[TASK]: Swap "computer-use agent" for "desktop assistant" everywhere in the rows below, and give them back with nothing else changed.

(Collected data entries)
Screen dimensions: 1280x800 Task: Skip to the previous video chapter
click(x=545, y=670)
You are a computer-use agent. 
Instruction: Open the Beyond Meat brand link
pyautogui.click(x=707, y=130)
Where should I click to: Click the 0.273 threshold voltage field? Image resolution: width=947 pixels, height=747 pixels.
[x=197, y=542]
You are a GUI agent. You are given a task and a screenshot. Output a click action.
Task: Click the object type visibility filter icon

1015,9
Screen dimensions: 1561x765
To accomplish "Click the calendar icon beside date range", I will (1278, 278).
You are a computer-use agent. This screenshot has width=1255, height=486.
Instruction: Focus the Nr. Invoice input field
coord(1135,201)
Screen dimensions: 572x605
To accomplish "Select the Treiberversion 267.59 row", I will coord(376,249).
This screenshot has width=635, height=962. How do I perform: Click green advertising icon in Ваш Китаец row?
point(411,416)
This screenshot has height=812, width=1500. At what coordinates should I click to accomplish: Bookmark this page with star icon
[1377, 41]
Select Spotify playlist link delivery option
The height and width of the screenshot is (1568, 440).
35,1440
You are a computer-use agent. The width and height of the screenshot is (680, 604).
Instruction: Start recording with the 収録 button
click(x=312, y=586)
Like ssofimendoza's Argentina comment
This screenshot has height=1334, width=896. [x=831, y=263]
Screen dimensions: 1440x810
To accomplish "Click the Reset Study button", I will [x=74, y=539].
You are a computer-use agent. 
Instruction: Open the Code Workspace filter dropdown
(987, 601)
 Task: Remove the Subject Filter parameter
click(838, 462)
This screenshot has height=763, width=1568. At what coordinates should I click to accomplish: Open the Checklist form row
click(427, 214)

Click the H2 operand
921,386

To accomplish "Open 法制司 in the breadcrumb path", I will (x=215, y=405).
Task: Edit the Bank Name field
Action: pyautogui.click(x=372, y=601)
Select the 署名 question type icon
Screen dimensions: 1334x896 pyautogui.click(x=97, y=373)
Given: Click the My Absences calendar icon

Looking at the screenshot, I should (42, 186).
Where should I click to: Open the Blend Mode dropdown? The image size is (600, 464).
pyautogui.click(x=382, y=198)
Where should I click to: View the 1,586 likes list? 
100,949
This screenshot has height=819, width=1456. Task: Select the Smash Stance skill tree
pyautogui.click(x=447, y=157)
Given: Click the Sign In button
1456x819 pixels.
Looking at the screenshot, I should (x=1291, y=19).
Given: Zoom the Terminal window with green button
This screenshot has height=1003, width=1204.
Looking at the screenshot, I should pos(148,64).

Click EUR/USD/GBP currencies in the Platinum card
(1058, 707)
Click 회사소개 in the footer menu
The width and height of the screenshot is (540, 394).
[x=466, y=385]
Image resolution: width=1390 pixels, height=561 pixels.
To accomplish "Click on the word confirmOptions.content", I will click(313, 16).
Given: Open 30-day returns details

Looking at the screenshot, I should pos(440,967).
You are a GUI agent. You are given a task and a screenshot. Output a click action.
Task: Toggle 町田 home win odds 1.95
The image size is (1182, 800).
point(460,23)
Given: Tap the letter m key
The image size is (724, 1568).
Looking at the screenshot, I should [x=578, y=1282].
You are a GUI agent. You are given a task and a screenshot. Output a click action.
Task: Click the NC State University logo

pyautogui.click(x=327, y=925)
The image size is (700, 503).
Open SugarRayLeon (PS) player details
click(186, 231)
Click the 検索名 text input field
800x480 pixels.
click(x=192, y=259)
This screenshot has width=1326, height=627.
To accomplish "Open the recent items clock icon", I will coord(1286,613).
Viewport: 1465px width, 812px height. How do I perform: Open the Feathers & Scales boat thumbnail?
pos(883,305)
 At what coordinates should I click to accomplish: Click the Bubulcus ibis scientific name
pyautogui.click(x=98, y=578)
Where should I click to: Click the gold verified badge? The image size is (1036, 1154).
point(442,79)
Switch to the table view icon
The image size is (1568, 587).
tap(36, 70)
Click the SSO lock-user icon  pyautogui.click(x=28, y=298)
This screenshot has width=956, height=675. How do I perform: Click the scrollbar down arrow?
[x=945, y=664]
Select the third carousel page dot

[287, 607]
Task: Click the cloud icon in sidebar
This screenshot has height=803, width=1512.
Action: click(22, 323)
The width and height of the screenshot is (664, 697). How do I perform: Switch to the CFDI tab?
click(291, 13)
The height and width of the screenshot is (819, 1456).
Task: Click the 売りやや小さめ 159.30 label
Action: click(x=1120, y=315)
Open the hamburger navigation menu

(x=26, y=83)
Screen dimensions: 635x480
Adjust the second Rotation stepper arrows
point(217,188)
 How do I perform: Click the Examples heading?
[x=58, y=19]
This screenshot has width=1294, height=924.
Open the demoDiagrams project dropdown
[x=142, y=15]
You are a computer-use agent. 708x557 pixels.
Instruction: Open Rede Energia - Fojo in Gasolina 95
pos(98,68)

[TASK RESPONSE]:
Screen dimensions: 1280x800 Task: Skip to the previous video chapter
click(x=545, y=670)
You are a desktop assistant. 
Instruction: Open the Beyond Meat brand link
pyautogui.click(x=707, y=130)
Where should I click to: Click the 0.273 threshold voltage field? Image resolution: width=947 pixels, height=747 pixels.
[x=197, y=542]
You are a GUI agent. You are given a task and a screenshot. Output a click action.
Task: Click the object type visibility filter icon

1015,9
Screen dimensions: 1561x765
To accomplish "Click the calendar icon beside date range", I will (1278, 278).
You are a desktop assistant. This screenshot has width=1255, height=486.
Instruction: Focus the Nr. Invoice input field
coord(1135,201)
Screen dimensions: 572x605
To accomplish "Select the Treiberversion 267.59 row", I will coord(376,249).
This screenshot has width=635, height=962. How do I perform: Click green advertising icon in Ваш Китаец row?
point(411,416)
This screenshot has height=812, width=1500. At what coordinates should I click to accomplish: Bookmark this page with star icon
[1377, 41]
Select Spotify playlist link delivery option
The height and width of the screenshot is (1568, 440).
35,1440
You are a desktop assistant. The width and height of the screenshot is (680, 604).
Instruction: Start recording with the 収録 button
click(x=312, y=586)
Like ssofimendoza's Argentina comment
This screenshot has height=1334, width=896. [x=831, y=263]
Screen dimensions: 1440x810
To accomplish "Click the Reset Study button", I will [x=74, y=539].
You are a desktop assistant. 
Instruction: Open the Code Workspace filter dropdown
(987, 601)
 Task: Remove the Subject Filter parameter
click(838, 462)
This screenshot has height=763, width=1568. At what coordinates should I click to accomplish: Open the Checklist form row
click(427, 214)

Click the H2 operand
921,386

To accomplish "Open 法制司 in the breadcrumb path", I will (x=215, y=405).
Task: Edit the Bank Name field
Action: pyautogui.click(x=372, y=601)
Select the 署名 question type icon
Screen dimensions: 1334x896 pyautogui.click(x=97, y=373)
Given: Click the My Absences calendar icon

Looking at the screenshot, I should (42, 186).
Where should I click to: Open the Blend Mode dropdown? The image size is (600, 464).
pyautogui.click(x=382, y=198)
Where should I click to: View the 1,586 likes list? 
100,949
This screenshot has height=819, width=1456. Task: Select the Smash Stance skill tree
pyautogui.click(x=447, y=157)
Given: Click the Sign In button
1456x819 pixels.
Looking at the screenshot, I should (x=1291, y=19).
Given: Zoom the Terminal window with green button
This screenshot has height=1003, width=1204.
Looking at the screenshot, I should pos(148,64).

Click EUR/USD/GBP currencies in the Platinum card
(1058, 707)
Click 회사소개 in the footer menu
The width and height of the screenshot is (540, 394).
[x=466, y=385]
Image resolution: width=1390 pixels, height=561 pixels.
To accomplish "Click on the word confirmOptions.content", I will click(313, 16).
Given: Open 30-day returns details

Looking at the screenshot, I should pos(440,967).
You are a GUI agent. You are given a task and a screenshot. Output a click action.
Task: Toggle 町田 home win odds 1.95
The image size is (1182, 800).
point(460,23)
Given: Tap the letter m key
The image size is (724, 1568).
Looking at the screenshot, I should [x=578, y=1282].
You are a GUI agent. You are given a task and a screenshot. Output a click action.
Task: Click the NC State University logo

pyautogui.click(x=327, y=925)
The image size is (700, 503).
Open SugarRayLeon (PS) player details
click(186, 231)
Click the 検索名 text input field
800x480 pixels.
click(x=192, y=259)
This screenshot has width=1326, height=627.
To accomplish "Open the recent items clock icon", I will coord(1286,613).
Viewport: 1465px width, 812px height. How do I perform: Open the Feathers & Scales boat thumbnail?
pos(883,305)
 At what coordinates should I click to accomplish: Click the Bubulcus ibis scientific name
pyautogui.click(x=98, y=578)
Where should I click to: Click the gold verified badge? The image size is (1036, 1154).
point(442,79)
Switch to the table view icon
The image size is (1568, 587).
tap(36, 70)
Click the SSO lock-user icon  pyautogui.click(x=28, y=298)
This screenshot has width=956, height=675. How do I perform: Click the scrollbar down arrow?
[x=945, y=664]
Select the third carousel page dot

[287, 607]
Task: Click the cloud icon in sidebar
This screenshot has height=803, width=1512.
Action: click(22, 323)
The width and height of the screenshot is (664, 697). How do I perform: Switch to the CFDI tab?
click(291, 13)
The height and width of the screenshot is (819, 1456).
Task: Click the 売りやや小さめ 159.30 label
Action: click(x=1120, y=315)
Open the hamburger navigation menu

(x=26, y=83)
Screen dimensions: 635x480
Adjust the second Rotation stepper arrows
point(217,188)
 How do I perform: Click the Examples heading?
[x=58, y=19]
This screenshot has width=1294, height=924.
Open the demoDiagrams project dropdown
[x=142, y=15]
You are a desktop assistant. 708x557 pixels.
Instruction: Open Rede Energia - Fojo in Gasolina 95
pos(98,68)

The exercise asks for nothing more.